Problem statement:
Report each line of the rows below that includes the word "size".

Dataset content:
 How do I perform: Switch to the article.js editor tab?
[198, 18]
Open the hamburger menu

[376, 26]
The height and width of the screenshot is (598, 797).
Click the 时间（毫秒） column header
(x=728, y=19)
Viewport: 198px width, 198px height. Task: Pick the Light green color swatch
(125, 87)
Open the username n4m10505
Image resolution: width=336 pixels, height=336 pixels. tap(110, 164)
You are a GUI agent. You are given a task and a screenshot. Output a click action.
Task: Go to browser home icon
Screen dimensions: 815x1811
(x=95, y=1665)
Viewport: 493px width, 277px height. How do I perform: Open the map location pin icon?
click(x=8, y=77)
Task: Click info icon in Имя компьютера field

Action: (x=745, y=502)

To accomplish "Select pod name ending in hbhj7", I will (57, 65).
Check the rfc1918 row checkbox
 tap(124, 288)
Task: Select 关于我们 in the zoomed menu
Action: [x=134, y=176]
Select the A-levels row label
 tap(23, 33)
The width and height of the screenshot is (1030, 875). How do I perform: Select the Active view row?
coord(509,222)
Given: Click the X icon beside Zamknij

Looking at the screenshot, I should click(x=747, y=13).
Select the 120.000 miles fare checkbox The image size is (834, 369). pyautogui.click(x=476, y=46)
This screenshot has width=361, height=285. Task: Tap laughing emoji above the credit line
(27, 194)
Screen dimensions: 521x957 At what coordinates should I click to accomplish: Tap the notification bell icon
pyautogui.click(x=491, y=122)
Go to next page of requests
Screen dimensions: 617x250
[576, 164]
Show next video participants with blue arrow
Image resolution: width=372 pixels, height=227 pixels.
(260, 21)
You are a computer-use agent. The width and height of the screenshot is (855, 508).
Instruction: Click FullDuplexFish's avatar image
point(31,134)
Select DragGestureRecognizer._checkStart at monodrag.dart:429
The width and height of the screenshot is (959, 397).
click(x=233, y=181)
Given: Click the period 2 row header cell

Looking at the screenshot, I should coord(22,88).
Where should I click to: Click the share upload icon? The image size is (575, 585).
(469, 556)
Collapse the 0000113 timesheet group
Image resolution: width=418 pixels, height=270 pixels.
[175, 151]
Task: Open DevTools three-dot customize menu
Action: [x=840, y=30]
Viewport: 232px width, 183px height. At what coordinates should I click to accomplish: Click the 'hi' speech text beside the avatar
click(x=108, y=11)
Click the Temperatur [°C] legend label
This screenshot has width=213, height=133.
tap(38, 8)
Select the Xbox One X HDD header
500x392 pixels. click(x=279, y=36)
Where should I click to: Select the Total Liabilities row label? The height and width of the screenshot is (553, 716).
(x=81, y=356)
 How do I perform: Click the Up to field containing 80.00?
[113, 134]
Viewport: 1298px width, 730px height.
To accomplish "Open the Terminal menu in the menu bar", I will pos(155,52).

Answer for this exercise:
Select the 120.000 miles fare checkbox The image size is (834, 369). pyautogui.click(x=476, y=46)
Where should I click to: Click the share upload icon? The image size is (575, 585).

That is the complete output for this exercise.